Pelo exame das provas, o julgador reconheceu que havia cobrança vexatória de metas e identificou o crime de injúria racial por parte do gerente operacional. Explicou se tratar de situação prevista no parágrafo 3º do artigo 140 do Código Penal como uma forma de injúria qualificada, na qual a pena é maior do que aquela prevista para o crime de injúria simples e não se confunde com o crime de racismo, previsto na Lei nº 7.716/2012. Para a caracterização da injúria racial, segundo o juiz, torna-se necessário que haja ofensa à dignidade de alguém, com base em elementos referentes à sua raça, cor, etnia, religião, idade ou deficiência, como no caso, em que a ofensa à dignidade do autor ocorreu por meio de elementos afetos à cor de sua pele.

Na decisão, o magistrado ponderou que ilícitos penais assim são inadmissíveis diante do nível de civilidade que a humanidade atingiu. “Tais práticas são tão comuns que chegam, muitas vezes, infelizmente, a serem invisíveis aos olhos de quem não é vítima”, registrou. No caso, considerou que o bancário foi atingido em sua intimidade, já que sofreu ofensa direta e inaceitável à sua dignidade, causadora de humilhação no ambiente de trabalho.

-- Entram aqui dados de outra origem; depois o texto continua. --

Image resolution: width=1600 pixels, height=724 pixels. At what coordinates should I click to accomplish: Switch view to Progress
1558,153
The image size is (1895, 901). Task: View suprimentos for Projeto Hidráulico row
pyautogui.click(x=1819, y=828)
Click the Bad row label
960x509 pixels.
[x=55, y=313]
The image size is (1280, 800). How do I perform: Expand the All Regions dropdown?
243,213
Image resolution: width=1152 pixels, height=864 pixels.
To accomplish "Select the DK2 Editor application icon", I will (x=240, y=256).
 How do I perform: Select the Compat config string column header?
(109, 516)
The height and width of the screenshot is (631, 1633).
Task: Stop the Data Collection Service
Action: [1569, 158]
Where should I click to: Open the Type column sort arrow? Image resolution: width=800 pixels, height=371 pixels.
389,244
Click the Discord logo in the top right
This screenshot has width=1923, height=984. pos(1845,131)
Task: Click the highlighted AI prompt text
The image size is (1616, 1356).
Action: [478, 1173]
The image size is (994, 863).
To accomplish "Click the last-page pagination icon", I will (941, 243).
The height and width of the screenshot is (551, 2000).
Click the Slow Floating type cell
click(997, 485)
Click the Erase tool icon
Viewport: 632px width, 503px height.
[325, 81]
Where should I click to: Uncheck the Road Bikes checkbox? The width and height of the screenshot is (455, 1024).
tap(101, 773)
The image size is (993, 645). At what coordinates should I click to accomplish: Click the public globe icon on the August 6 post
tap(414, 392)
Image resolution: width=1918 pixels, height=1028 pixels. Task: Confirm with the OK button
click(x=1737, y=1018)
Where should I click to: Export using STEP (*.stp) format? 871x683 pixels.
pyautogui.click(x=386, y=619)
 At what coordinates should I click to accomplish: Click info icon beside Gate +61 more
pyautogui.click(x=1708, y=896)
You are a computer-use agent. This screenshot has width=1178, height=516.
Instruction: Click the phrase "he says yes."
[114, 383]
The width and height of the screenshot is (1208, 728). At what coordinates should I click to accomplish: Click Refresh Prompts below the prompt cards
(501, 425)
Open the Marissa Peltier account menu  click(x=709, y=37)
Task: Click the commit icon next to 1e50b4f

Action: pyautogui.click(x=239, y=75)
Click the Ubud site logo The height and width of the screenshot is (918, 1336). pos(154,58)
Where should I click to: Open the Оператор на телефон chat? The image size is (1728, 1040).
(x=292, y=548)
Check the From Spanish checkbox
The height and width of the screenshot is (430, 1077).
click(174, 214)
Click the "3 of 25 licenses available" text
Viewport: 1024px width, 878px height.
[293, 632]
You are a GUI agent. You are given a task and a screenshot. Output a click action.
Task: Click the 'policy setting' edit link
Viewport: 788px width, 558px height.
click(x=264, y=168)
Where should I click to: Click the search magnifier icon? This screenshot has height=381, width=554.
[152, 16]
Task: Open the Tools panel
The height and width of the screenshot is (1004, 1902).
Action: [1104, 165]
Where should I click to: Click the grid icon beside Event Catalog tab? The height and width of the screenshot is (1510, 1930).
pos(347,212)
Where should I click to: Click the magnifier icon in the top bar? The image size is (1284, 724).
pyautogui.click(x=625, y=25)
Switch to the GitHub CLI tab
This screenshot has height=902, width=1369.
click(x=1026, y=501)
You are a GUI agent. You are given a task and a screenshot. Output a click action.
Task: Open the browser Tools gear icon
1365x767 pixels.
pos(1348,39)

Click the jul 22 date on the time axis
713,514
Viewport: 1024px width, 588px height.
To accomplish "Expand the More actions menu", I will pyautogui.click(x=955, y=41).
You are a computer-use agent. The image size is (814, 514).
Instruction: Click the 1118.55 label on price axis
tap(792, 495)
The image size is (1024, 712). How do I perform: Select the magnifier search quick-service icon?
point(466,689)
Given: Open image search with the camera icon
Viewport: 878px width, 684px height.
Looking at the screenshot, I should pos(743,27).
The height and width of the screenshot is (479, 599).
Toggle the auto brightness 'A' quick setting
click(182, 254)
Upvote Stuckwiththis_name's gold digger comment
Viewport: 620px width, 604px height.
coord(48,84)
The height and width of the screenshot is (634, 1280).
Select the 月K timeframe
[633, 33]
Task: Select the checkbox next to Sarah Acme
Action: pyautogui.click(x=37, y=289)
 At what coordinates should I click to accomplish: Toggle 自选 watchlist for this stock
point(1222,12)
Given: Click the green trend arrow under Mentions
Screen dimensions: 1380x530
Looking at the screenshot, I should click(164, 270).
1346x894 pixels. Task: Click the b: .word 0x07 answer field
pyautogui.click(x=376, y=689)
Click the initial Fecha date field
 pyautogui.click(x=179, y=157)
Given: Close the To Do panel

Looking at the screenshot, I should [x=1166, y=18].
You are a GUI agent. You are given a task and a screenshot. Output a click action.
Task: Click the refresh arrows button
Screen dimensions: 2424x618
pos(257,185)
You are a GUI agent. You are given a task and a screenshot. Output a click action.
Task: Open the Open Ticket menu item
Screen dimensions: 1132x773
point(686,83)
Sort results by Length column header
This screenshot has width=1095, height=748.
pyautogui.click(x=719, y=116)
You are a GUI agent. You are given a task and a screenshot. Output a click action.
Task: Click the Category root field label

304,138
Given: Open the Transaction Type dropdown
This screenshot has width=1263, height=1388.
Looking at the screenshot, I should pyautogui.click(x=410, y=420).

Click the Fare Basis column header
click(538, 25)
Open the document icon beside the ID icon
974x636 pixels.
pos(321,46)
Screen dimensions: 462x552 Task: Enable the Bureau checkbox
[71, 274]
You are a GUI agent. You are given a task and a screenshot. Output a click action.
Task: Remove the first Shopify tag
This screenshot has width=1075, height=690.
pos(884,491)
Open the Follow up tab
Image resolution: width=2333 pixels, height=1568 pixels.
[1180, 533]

O juiz sentenciante destacou que a própria Constituição brasileira consagra o repúdio ao racismo como um dos princípios da República Federativa do Brasil (artigo 4º, inciso VIII) e estabelece como objetivo fundamental (artigo 3º, inciso IV) a promoção do bem de todos, sem preconceitos de origem, raça, sexo, cor, idade e qualquer forma de discriminação. Citou, nesse mesmo sentido, no âmbito do Direito Internacional, a Convenção nº 111 da OIT, ratificada pelo Brasil, que traz medidas para eliminar toda discriminação em matéria de emprego e profissão, com incentivo a leis e programas de educação sobre o tema e à colaboração com empregadores e organismos, a fim da aplicação da política de combate à discriminação, entre outros pontos.

Na conclusão do julgador, essas diretrizes normativas foram frontalmente infringidas pelo banco através de um de seus empregados gestores, o gerente operacional (artigo 932, III, do Código Civil). A situação foi considerada abuso de direito, previsto no artigo 187 do Código Civil.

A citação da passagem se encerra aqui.